Cardiac Arrest Survival Act (2000)
Directed the federal government to issue guidelines for the placement of automated external defibrillators (AEDs) in federal buildings and extended the "Good Samaritan" protections to those both using and purchasing AEDs.

Women's Cardiovascular Diseases Research and Prevention Act (1998)
As the result of AHA's work, legislation was signed into law to create a program to advance the fight against heart disease, stroke and other cardiovascular diseases in women. Specifically, this law provided funding to expand heart and stroke research in women and create additional information and educational programs for women patients and healthcare providers on heart disease and stroke risk factors.

State Heart Disease and Stroke Prevention Program (1998)
With support from Congress, the Centers for Disease Control and Prevention (CDC) created the State Heart Disease and Stroke Prevention Program to meet state needs to prevent and control heart disease, stroke and other cardiovascular diseases. In FY 2003, $43.2 million was appropriated to implement this program.

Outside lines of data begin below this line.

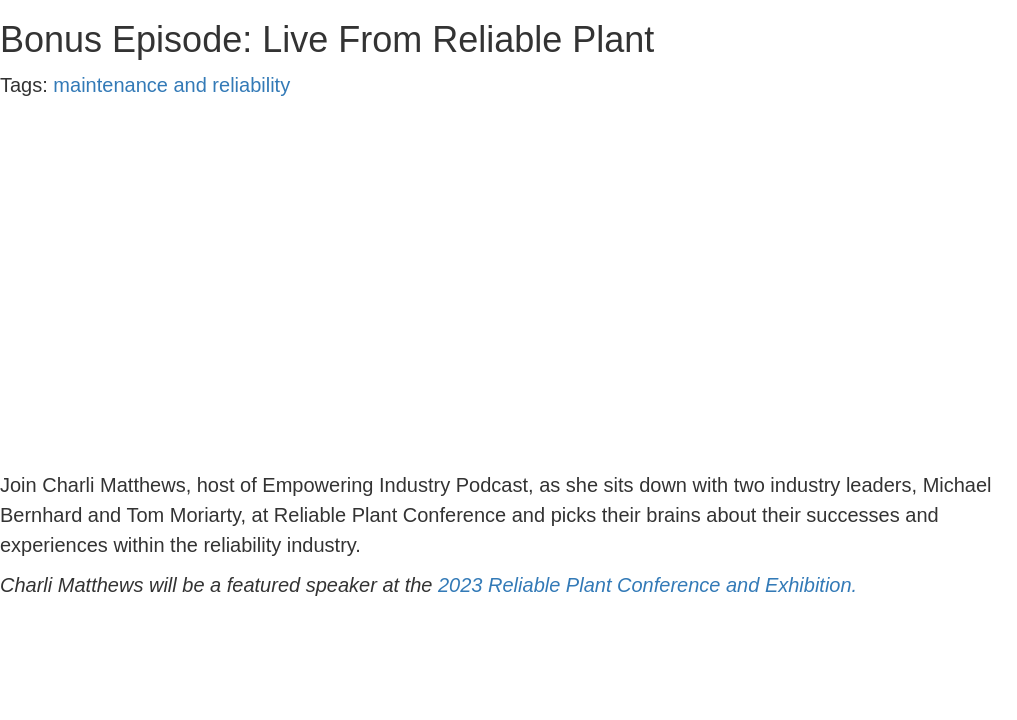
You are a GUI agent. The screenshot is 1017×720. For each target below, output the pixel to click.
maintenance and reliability (171, 85)
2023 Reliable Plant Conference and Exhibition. (650, 585)
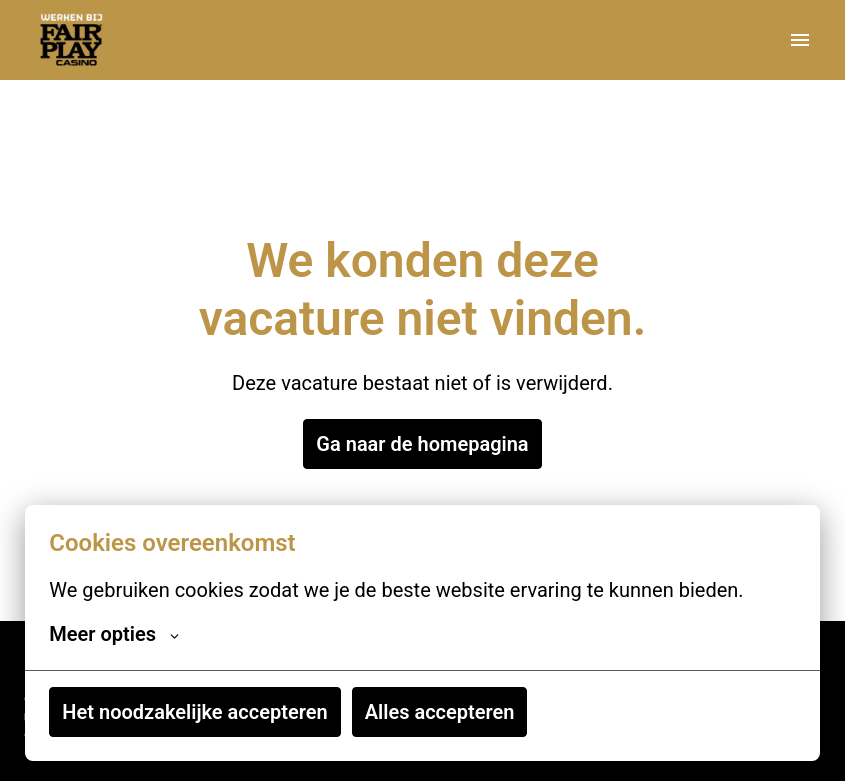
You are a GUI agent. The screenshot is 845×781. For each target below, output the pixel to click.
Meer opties (114, 634)
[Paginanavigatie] (800, 40)
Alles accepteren (440, 712)
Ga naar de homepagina (422, 444)
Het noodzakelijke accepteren (194, 712)
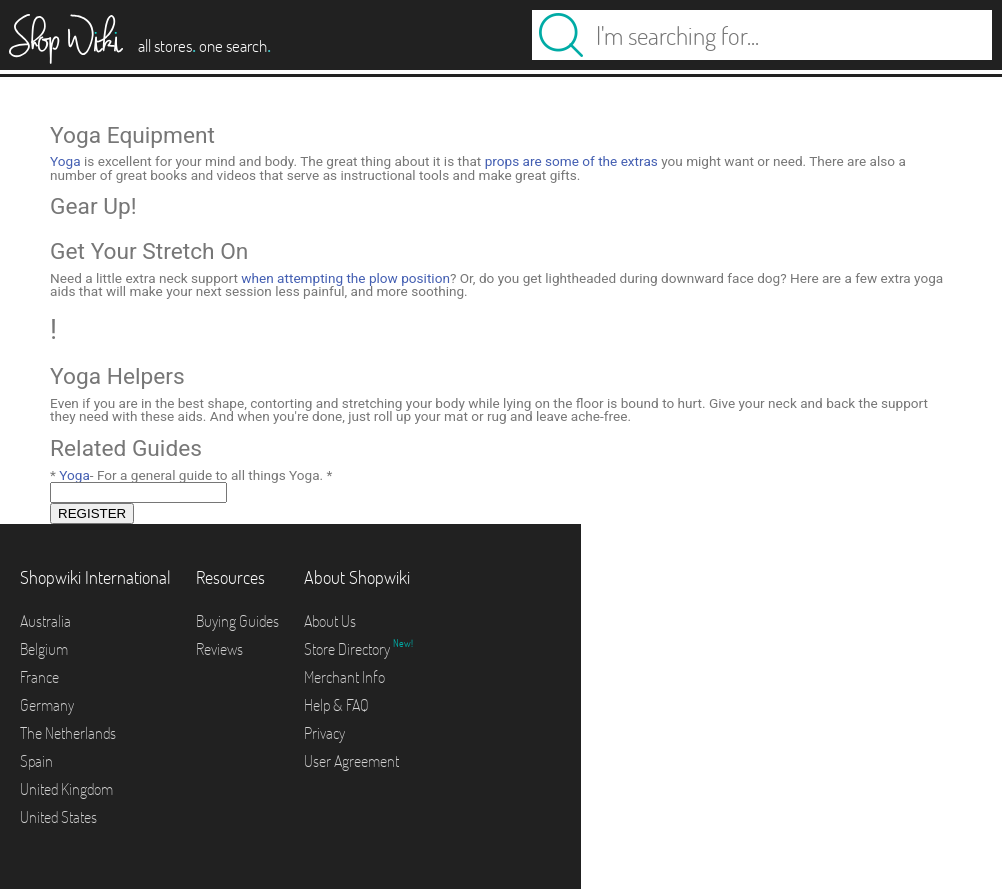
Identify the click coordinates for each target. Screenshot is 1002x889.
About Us (330, 621)
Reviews (219, 649)
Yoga (65, 161)
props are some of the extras (571, 161)
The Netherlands (68, 733)
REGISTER (92, 513)
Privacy (324, 733)
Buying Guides (237, 621)
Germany (47, 705)
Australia (45, 621)
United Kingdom (66, 789)
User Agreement (351, 761)
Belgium (44, 649)
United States (58, 817)
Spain (36, 761)
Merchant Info (344, 677)
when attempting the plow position (345, 278)
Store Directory (348, 649)
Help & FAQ (336, 705)
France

FDA Jurisdiction Over Tobacco (1996)
Led the effort to urge the Food and Drug Administration (FDA) to claim jurisdiction over tobacco products. FDA issued final regulations providing for jurisdiction over the advertising, promotion and manufacturing of tobacco products.

Healthy Meals for Healthy Americans Act (1994)
Amended the national school lunch program to require that schools serve meals that meet dietary guidelines for Americans, which included limits on total fat and saturated fats.

Nutrition Labeling and Education Act (1990)
Provided for comprehensive nutritional labeling of packaged food products and for the regulation of health claims.

Ban on Smoking on Airlines (1988)
Banned smoking on all commercial airliners.

Comprehensive Smokeless Tobacco Health Education Act (1986)
Required all smokeless tobacco packages and advertisements carry rotating warning labels.

Comprehensive Tobacco Prevention and Education Act (1984)
Required rotating warning labels on cigarette packages and advertisements including a label stating, Surgeon General's Warning: Smoking causes lung cancer, heart disease, emphysema, and may complicate pregnancy.

Federal Cigarette Excise Tax Increased From 8 to 16 Cents Per Pack (1982)
It was the first increase in 31 years.

National Institute of Neurological Diseases and Blindness Changes Its Name to the National Institute of Neurological Diseases and Stroke (1968)

President Lyndon B. Johnson Designates February as “Heart Month” (1963)

National Heart Institute is Formed (1948)
Congress established the National Heart Institute in June 1948. It became the National Heart and Lung Institute in 1969 and the National Heart, Lung, and Blood Institute in 1976. It is one of only 27 institutes and centers at the National Institutes of Health (NIH).